====== SOURCE MATERIAL ======

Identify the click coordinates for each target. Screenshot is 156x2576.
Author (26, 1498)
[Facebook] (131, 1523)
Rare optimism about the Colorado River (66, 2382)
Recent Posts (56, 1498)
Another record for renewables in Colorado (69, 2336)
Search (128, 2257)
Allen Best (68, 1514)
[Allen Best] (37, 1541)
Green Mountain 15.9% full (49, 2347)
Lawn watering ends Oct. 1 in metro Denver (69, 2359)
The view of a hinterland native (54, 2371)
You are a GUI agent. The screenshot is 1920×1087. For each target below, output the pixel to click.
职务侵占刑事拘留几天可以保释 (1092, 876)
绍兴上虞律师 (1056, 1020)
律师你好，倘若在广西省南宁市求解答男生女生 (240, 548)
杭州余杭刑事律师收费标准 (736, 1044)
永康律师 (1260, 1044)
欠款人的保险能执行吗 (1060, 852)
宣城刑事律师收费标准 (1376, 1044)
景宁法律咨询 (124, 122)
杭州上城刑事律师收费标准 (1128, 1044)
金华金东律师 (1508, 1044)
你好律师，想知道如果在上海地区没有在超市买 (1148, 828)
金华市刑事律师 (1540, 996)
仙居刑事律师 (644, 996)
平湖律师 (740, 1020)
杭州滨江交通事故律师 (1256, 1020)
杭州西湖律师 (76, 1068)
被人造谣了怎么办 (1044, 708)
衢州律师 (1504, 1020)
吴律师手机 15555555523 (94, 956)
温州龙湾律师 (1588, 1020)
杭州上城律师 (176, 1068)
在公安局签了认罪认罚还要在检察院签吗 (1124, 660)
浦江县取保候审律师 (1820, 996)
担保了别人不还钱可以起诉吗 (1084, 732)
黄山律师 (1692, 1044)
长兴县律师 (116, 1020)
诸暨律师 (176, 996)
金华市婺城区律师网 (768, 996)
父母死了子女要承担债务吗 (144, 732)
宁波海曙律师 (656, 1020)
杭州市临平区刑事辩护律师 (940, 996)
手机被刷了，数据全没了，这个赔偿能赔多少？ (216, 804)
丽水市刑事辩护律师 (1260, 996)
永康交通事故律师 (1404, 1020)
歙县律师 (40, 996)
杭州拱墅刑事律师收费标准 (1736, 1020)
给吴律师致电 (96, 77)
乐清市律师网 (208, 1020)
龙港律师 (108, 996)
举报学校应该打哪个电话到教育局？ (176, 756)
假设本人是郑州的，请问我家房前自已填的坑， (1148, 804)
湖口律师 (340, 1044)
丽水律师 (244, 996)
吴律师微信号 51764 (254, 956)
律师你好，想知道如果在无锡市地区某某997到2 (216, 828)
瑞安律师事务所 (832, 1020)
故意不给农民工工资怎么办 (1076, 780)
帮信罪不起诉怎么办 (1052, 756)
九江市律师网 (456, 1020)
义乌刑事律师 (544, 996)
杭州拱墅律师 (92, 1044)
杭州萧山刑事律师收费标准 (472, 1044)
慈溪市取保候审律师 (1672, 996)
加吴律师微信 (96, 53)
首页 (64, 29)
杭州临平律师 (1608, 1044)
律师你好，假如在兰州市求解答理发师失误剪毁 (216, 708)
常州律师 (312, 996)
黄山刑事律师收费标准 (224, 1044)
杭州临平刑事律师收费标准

======

TRY IT
Beginning with the line that contains "瑞安律师事务所 (832, 1020)" and ending with the last line of the data above, return those lines exactly and nothing else.

ANSWER BOX
瑞安律师事务所 (832, 1020)
故意不给农民工工资怎么办 (1076, 780)
帮信罪不起诉怎么办 (1052, 756)
九江市律师网 (456, 1020)
义乌刑事律师 (544, 996)
杭州拱墅律师 (92, 1044)
杭州萧山刑事律师收费标准 (472, 1044)
慈溪市取保候审律师 (1672, 996)
加吴律师微信 (96, 53)
首页 (64, 29)
杭州临平律师 (1608, 1044)
律师你好，假如在兰州市求解答理发师失误剪毁 (216, 708)
常州律师 (312, 996)
黄山刑事律师收费标准 (224, 1044)
杭州临平刑事律师收费标准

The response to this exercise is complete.